House Votes Historic Increase in Arts Funding/
Defeats Efforts to Cut NEA Spending
Arts advocates scored an impressive victory on the floor of the House of Representatives as Members of Congress on June 27 voted approval of an increase of $35.6 million for the National Endowment for the Arts (NEA), setting a proposed budget for the NEA at $160 million in the passage of the Fiscal 2008 Interior Appropriations Bill, and defeating three amendments targeted at cutting or eliminating funds for the arts endowment.
Debate on the bill's provisions stretched over two days and late into the evenings, as the champions of federal arts funding, led by Interior Appropriations Subcommittee Chair Norm Dicks (D-WA) made the case repeatedly for the value of the public investment in the arts. Reps. Louise Slaughter (D-NY) and Christopher Shays (R-CT), co-chairs of the Congressional Arts Caucus, joined Dicks in support of the NEA funding increase, citing the value of the arts as "a personally enriching experience," as "engines of job development and economic growth," and "important for the education of our children."

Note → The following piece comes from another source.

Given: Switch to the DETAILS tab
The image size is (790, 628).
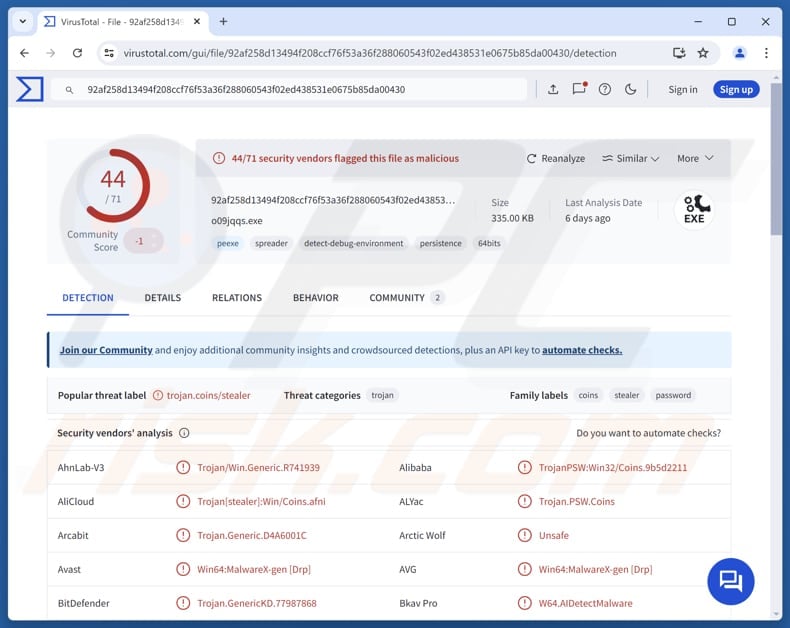Looking at the screenshot, I should [162, 298].
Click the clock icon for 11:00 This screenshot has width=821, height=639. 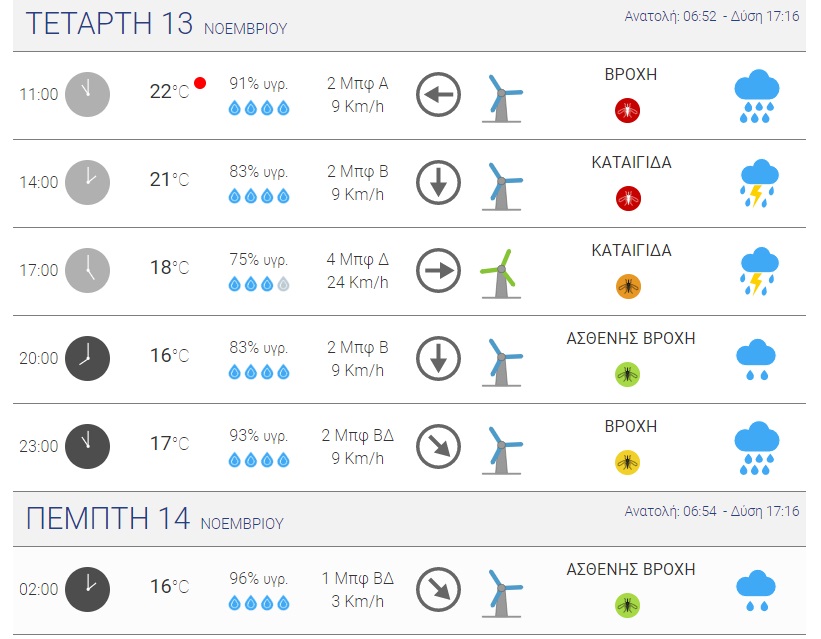click(x=87, y=95)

Dicks noted that the NEA "has been transformed since the arts funding debate of the 1990s," crediting former NEA Chair Bill Ivey with restoring congressional confidence in the agency's public purpose, and current Chair Dana Gioia with energizing the agency with new programs and "a commitment to reach beyond the cultural centers of our major cities."

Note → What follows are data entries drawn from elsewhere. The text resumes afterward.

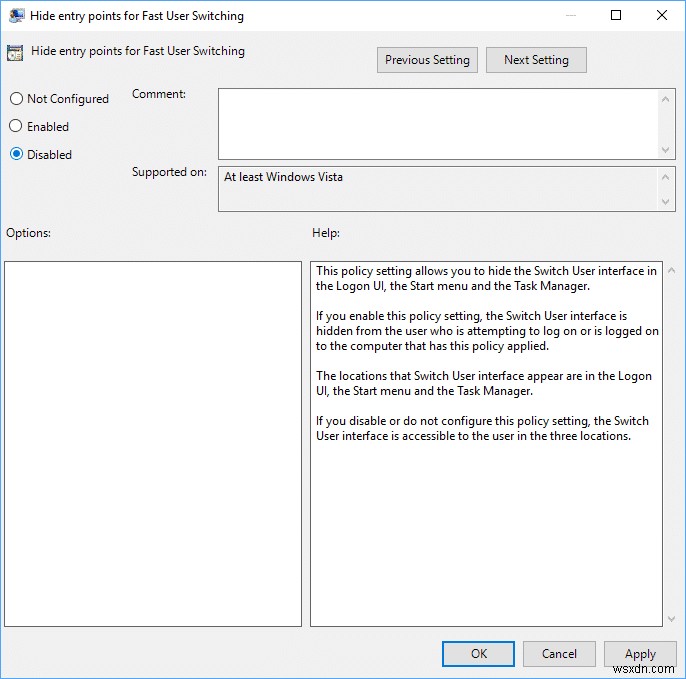This screenshot has height=679, width=686.
Task: Select the Not Configured option
Action: [x=16, y=99]
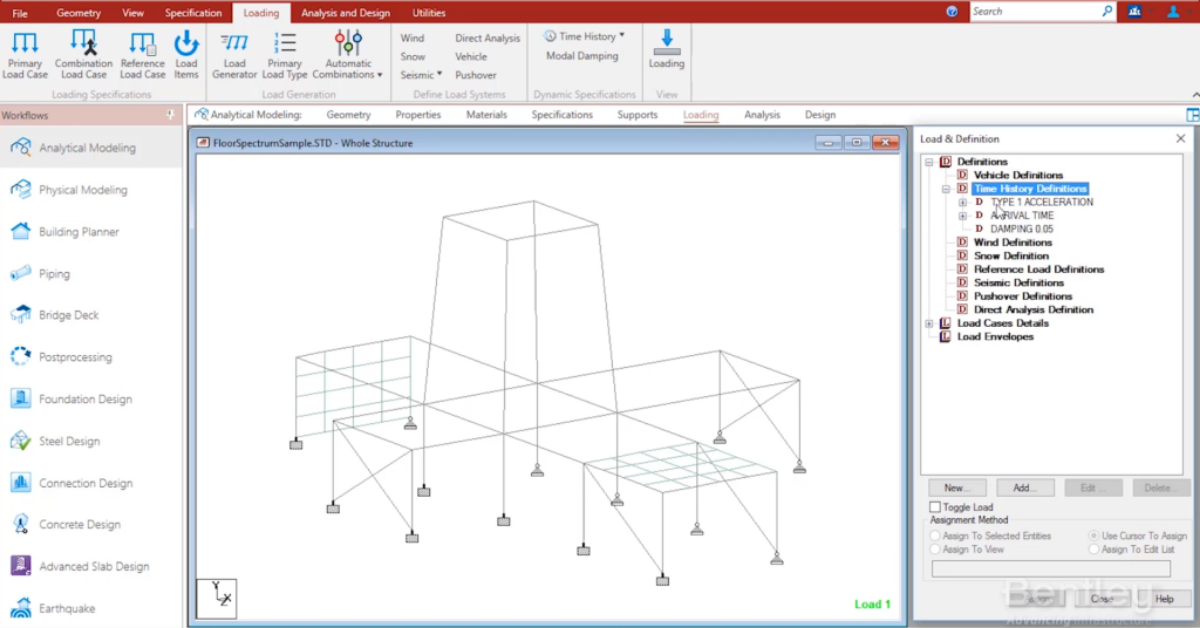The width and height of the screenshot is (1200, 628).
Task: Enable the Toggle Load checkbox
Action: 936,508
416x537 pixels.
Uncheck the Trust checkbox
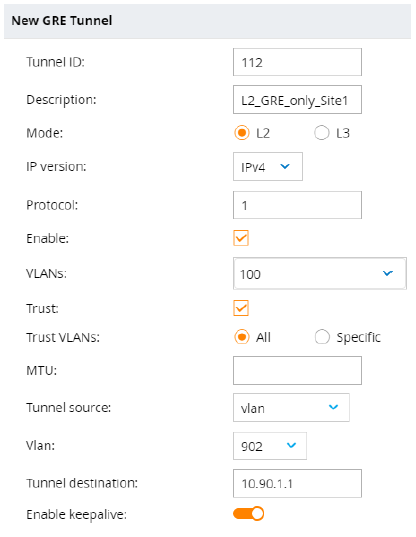tap(241, 308)
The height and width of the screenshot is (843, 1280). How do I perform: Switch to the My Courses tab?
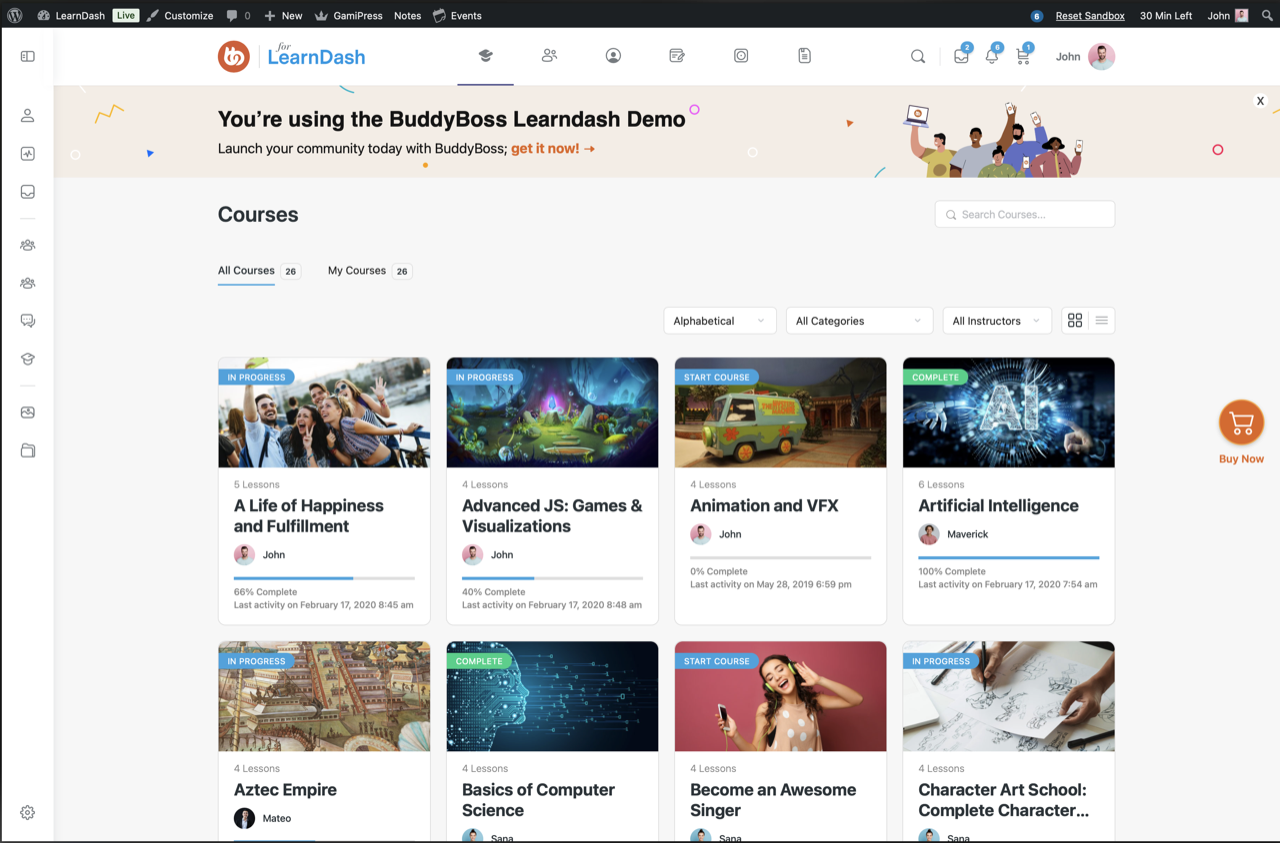click(x=357, y=271)
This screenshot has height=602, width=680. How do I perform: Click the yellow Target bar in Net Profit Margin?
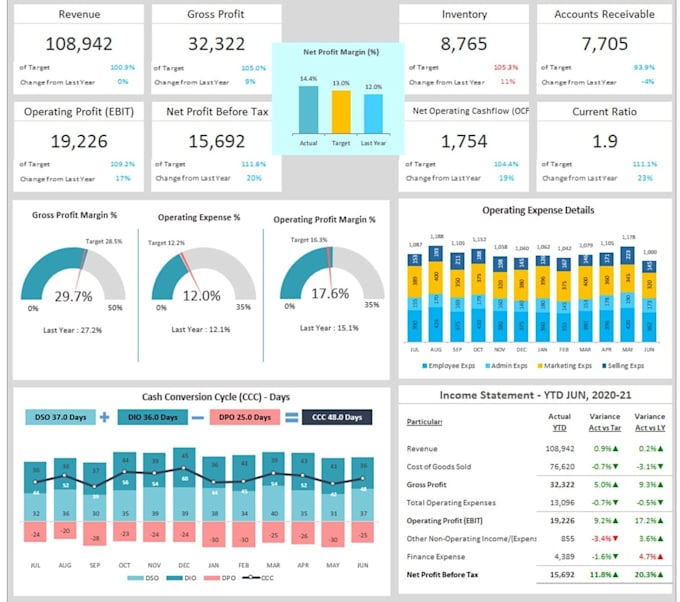pos(341,112)
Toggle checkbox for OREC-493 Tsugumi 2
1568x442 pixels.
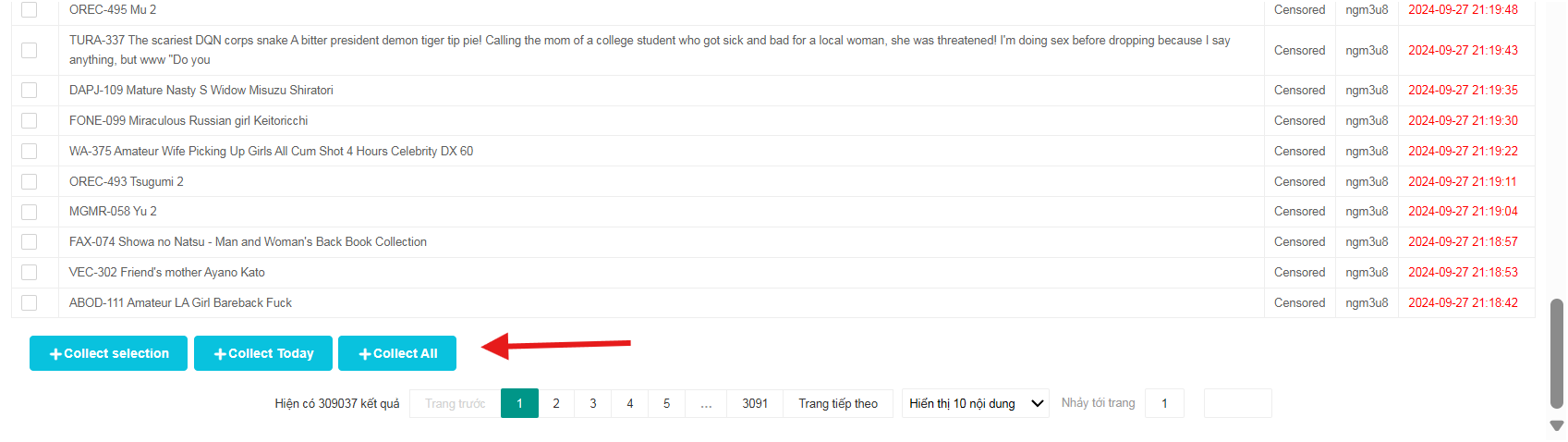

Amendments offered on the House floor by Reps. Rob Bishop (R-UT), Ginny Brown-Waite (R-FL), and Doug Lamborn (R-CO) each threatened to cut the arts funding proposed in the bill approved by the Appropriations Committee.
The opponents of the federal arts spending were careful to point out, as Lamborn said, that "opposition to the NEA should not be perceived as opposition to the arts." Their arguments focused on the need for spending restraint and a focus on other budget priorities. Dicks pointed out that the $160 million provided in the bill "only partially restores cuts made...a decade ago" and that with inflation, the amount in the bill "is $100 million below the level provided in 1993."
Brown-Waite recalled NEA-funded projects from the past which she characterized as "controversial, offending and downright disgusting." She said that "Americans are tired of wasteful Washington spending and are unwilling to pay for this so-called art with their tax dollars."
Bishop's amendment, which aimed at cutting NEA funds to the level of $128 million proposed in the President's FY08 budget and redistributing the money to border crossing enforcement, failed by a vote of 156 ayes to 270 noes. Brown-Waite's amendment to cut the arts endowment's funding by the same amount without any redistribution, lost by a vote of 137 and 285. Lamborn's amendment to eliminate entirely the NEA funding lost, 97 to 335.
Action now shifts to the Senate, where the Appropriations Committee has approved its version of the Interior funding bill with an increase in the NEA budget of $9 million over the 2007 level of $124 million.
Many thanks to all of you for your unrelenting advocacy and persuasive contacts with your Representatives in Congress. The actions taken on the House floor this week are testament to your efforts.